GEA Niro is working hand-in-hand with the Technical University of Denmark (DTU), to simulate the fluid dynamics that take place within a full-sized spray dryer. This is done using a scaled down model with water instead of air. The process allows experiments to be performed at a laboratory level that would otherwise require full-scale equipment of several meters in all dimensions. The data gathered helps GEA Niro refine the development of its spray drying equipment and ensures that its technology keeps pace with, and sometimes drives, its customers’ production needs.
The laboratory equipment, financed by GEA Niro, looks impressive. Inside the scaled-down clear polycarbonate spray dryer containing swirling water thousands of microscopic particles are turned alive by two green flashes from a laser. Meanwhile a powerful computer shows a picture full of arrows, in different shapes and sizes, indicating the speed and direction of the flow.
“We let the water run through the container and then create vertically aligned laser light,” explained associate professor Knud Erik Meyer, DTU Mechanics. “We shoot twice in a row and record each laser pulse. As the particles in the water move from the first to the second picture we can see how fast and in which direction the particles move.”

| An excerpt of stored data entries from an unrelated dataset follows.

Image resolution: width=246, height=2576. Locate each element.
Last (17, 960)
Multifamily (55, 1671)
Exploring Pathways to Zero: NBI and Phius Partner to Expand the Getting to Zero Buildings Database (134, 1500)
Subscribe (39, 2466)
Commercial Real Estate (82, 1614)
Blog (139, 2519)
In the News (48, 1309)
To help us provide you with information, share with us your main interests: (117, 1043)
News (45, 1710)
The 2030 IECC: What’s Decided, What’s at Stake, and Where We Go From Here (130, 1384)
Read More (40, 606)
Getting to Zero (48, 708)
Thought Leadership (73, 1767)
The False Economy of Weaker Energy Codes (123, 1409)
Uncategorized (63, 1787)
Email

Thorvald Ullum, Fluid Mechanics Manager at GEA Niro, has been working on the development of spray dryers primarily used for powder production in food, chemical and pharmaceutical products for many years. “This research collaboration makes it possible for GEA Niro to optimize our systems to be as compact and energy efficient as possible. At the same time, it makes it possible to improve the drying process, allowing the systems to produce better products by controlling the temperature of the particles during the drying process,” he says. “Today, we dedicate resources to understand, in detail, what happens locally in the different parts of the spray dryer. We can now make computer simulations of the spray drying process very accurately. By using CFD (Computational Fluid Dynamics) we can predict how the air moves and thereby how the particles dry. It is essential to know how close the simulations are to reality. How much can we trust our computer simulations? In truth the simulations are only part of the evaluation process. Although the simulation results are very accurate, every assumption has to be tested and validated on production equipment.”
Water replaces air
Using water rather than air allows the experiments to be performed on a smaller scale. “When one uses streaming water, it equals simulating the flow of air at the same Reynolds number but in a container fifteen times bigger. It is simply possible to make the setup smaller when you use water,” explained Knud Erik Meyer. It’s in the basement laboratory at DTU Mechanics that the arrows on the computer screen are thoroughly analysed. “We definitely have a jet stream that shoots downwards and centrally in the spray dryer,” explained Jonas Hansen, who is one of the many DTU students performing advanced flow-analyses as part of the collaboration with GEA Niro, under the supervision of Knud Erik Meyer.